[Haskell-cafe] Improvements to package hosting and security

Thu Apr 16 12:18:38 UTC 2015

On Thu, Apr 16, 2015 at 2:58 PM Duncan Coutts <duncan at well-typed.com> wrote:

> On Thu, 2015-04-16 at 11:18 +0000, Michael Snoyman wrote:
> > On Thu, Apr 16, 2015 at 1:57 PM Duncan Coutts <duncan at well-typed.com>
> wrote:
>
> > > I was not proposing to change the repository format significantly (and
> > > only in a backwards compatible way). The existing format is pretty
> > > simple, using standard old well understood formats and protocols with
> > > wide tool support.
> > >
> > > The incremental update is fairly unobtrusive. Passive http servers
> don't
> > > need to know about it, and clients that don't know about it can just
> > > download the whole index as they do now.
> > >
> > > The security extensions for TUF are also compatible with the existing
> > > format and clients.
> > >
> > The theme you seem to be creating here is "compatible with current
> format."
> > You didn't say it directly, but you've strongly implied that, somehow,
> Git
> > isn't compatible with existing tooling. Let me make clear that that is,
> in
> > fact, false[1]:
>
> Sure, one can use git or rsync or other methods to transfer the set of
> files that makes up a repository or repository index. The point is,
> existing clients expect both this format and this (http) protocol.
>
> There's a number of other minor arguments to be made here about what's
> simpler and more backwards compatible, but here are two more significant
> and positive arguments:
>
>      1. This incremental update approach works well with the TUF
>         security design
>      2. This approach to transferring the repository index and files has
>         a much lower security attack surface
>
> For 1, the basic TUF approach is based on a simple http server serving a
> set of files. Because we are implementing TUF for Hackage we picked this
> update method to go with it. It's really not exotic, the HTTP spec says
> about byte range requests: "Range supports efficient recovery from
> partially failed transfers, and supports efficient partial retrieval of
> large entities." We're doing an efficient partial retrieval of a large
> entity.
>
> For 2, Mathieu elsewhere in this thread pointed to an academic paper
> about attacks on package repositories and update systems. A surprising
> number of these are attacks on the download mechanism itself, before you
> even get to trying to verify individual package signatures.
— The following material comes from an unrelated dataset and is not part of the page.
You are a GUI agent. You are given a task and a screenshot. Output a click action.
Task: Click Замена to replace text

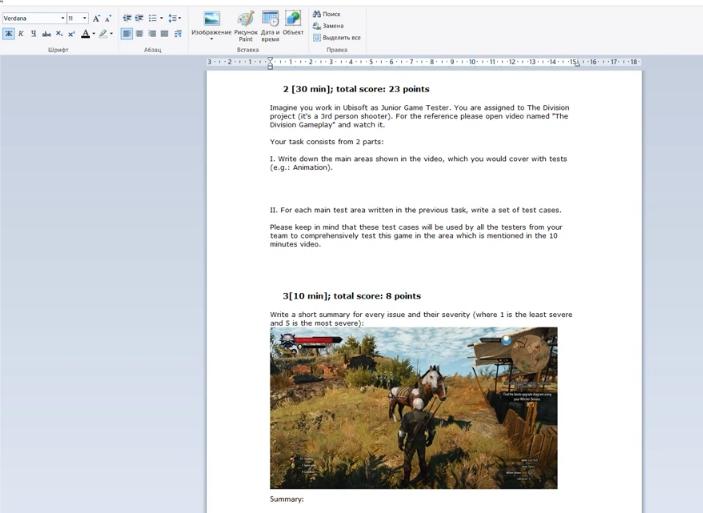point(328,26)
If you read
> the TUF papers you see that they also list these attacks and address
> them in various ways. One of them is that the download mechanism needs
> to know in advance the size (and content hash) of entities it is going
> to download. Also, we should strive to minimise the amount of complex
> unaudited code that has to run before we get to checking the signature
> of the package index (or individual package tarballs). In the TUF
> design, the only code that runs before verification is downloading two
> files over HTTP (one that's known to be very small, and the other we
> already know the length and signed content hash). If we're being
> paranoid we shouldn't even run any decompression before signature
> verification. With our implementation the C code that runs before
> signature verification is either none, or just zlib decompression if we
> want to do on-the-fly http transport compression, but that's optional if
> we don't want to trust zlib's security record (though it's extremely
> widely used). By contrast, if we use rsync or git then there's a massive
> amount of unaudited C code that is running with your user credentials
> prior to signature verification. In addition it is likely vulnerable to
> endless data and slow download attacks (see the papers).
>
>
>
I never claimed nor intended to imply that range requests are non-standard.
In fact, I'm quite familiar with them, given that I implemented that
feature of Warp myself! What I *am* claiming as non-standard is using range
requests to implement an incremental update protocol of a tar file. Is
there any prior art to this working correctly? Do you know that web servers
will do what you need and server the byte offsets from the uncompressed tar
file instead of the compressed tar.gz? Where are you getting the signatures
for, and how does this interact with 00-index.tar.gz files served by
non-Hackage systems?

On the security front: it seems that we have two options here:

1. Use a widely used piece of software (Git), likely already in use by the
vast majority of people reading this mailing list, relied on by countless
companies and individuals, holding source code for the kernel of likely
every mail server between my fingertips and the people reading this email,
to distribute incremental updates. And as an aside: that software has built
in support for securely signing commits and verifying those signatures.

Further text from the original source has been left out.